Besonders kräftig wuchsen die Erlöse aus der Strecken- und Schwerverkehrsmaut. Die Einnahmen aus der Streckenmaut legten um 11,6 Prozent auf 263 Millionen Euro zu. Der Schwerverkehr brachte knapp 1,8 Milliarden Euro ein – ein Plus von 7,9 Prozent gegenüber 2024. Die klassische Autobahnvignette steuerte 655 Millionen Euro bei, 7,5 Prozent mehr als im Vorjahr. Eine wichtige Rolle spielten dabei Preisanpassungen: Die Pkw-Jahresvignette verteuerte sich 2025 um 7,7 Prozent auf 103,80 Euro. Insgesamt konnte der Überschuss damit um 14,4 Prozent gesteigert und der Ergebnisrückgang des Jahres 2024, als der Gewinn bei 734 Millionen Euro lag, wieder ausgeglichen werden.
Finanziell stärkte die Asfinag ihre Eigenkapitalbasis, während sich zugleich die Verschuldung erhöhte. Die Eigenkapitalquote stieg 2025 um einen Prozentpunkt auf 48 Prozent. Gleichzeitig wuchsen die Netto-Schulden um 180 Millionen Euro auf 10,74 Milliarden Euro. Die öffentliche Hand profitierte mehrfach: Rund 251 Millionen Euro flossen als Steuern an den Staat, nach 219 Millionen Euro im Jahr zuvor.
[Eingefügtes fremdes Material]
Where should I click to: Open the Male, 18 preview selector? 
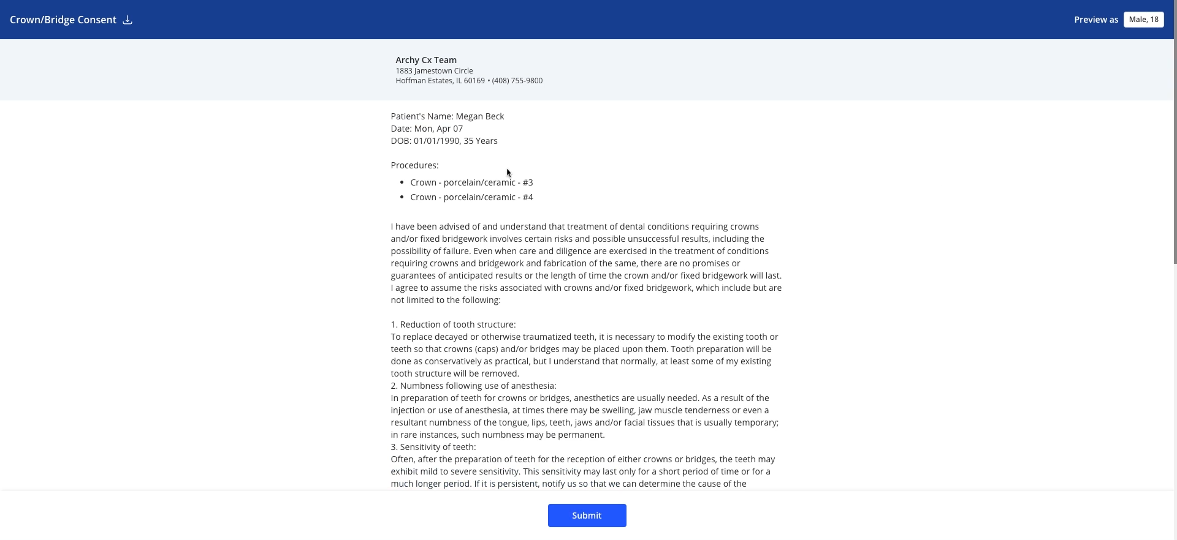(1143, 20)
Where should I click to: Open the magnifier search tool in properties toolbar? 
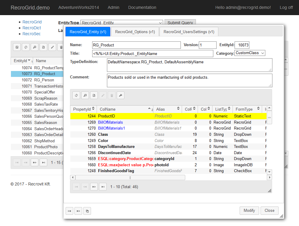[x=85, y=95]
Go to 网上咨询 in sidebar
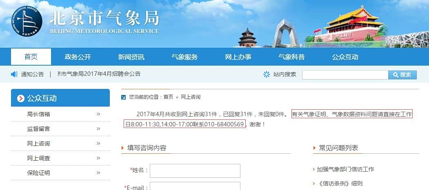 39,144
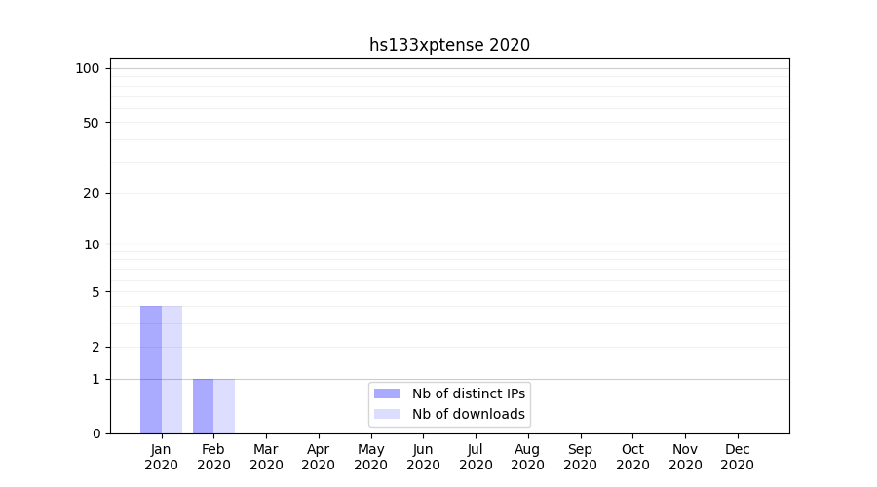Click the 0 tick on the y-axis
This screenshot has height=487, width=877.
coord(95,433)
Zusätzlich überwies die Asfinag 305 Millionen Euro als Dividende an den Bund, rund 20 Prozent mehr als 2024. Laut ÖAMTC summieren sich die Dividenden seit 2011 auf rund 2,5 Milliarden Euro; ohne diese Ausschüttungen wären die Schulden der Autobahngesellschaft nach Berechnungen des Mobilitätsclubs um etwa ein Fünftel niedriger.
Strategisch stellt die Asfinag ihr System der Mauterhebung weiter auf digital um und plant hohe Investitionen in die Infrastruktur. Ab 2027 wird es die Vignette nur noch in digitaler Form geben. Schon jetzt kann sie an rund 3.500 Vertriebspunkten sowie an 100 Automaten an 34 Standorten erworben werden; im laufenden Jahr soll das Vertriebsnetz um 10 bis 15 Automaten und etwa 1.000 zusätzliche Verkaufspunkte erweitert werden. Kundinnen und Kunden erhalten anstelle der bisherigen Klebevignette eine Bestätigung, wobei das Kfz-Kennzeichen beim Kauf registriert wird. Bis 2031 will die Asfinag insgesamt 12,5 Milliarden Euro in das heimische Autobahn- und Schnellstraßennetz investieren, rund 62 Prozent davon in Erhalt und Sanierung der bestehenden Infrastruktur.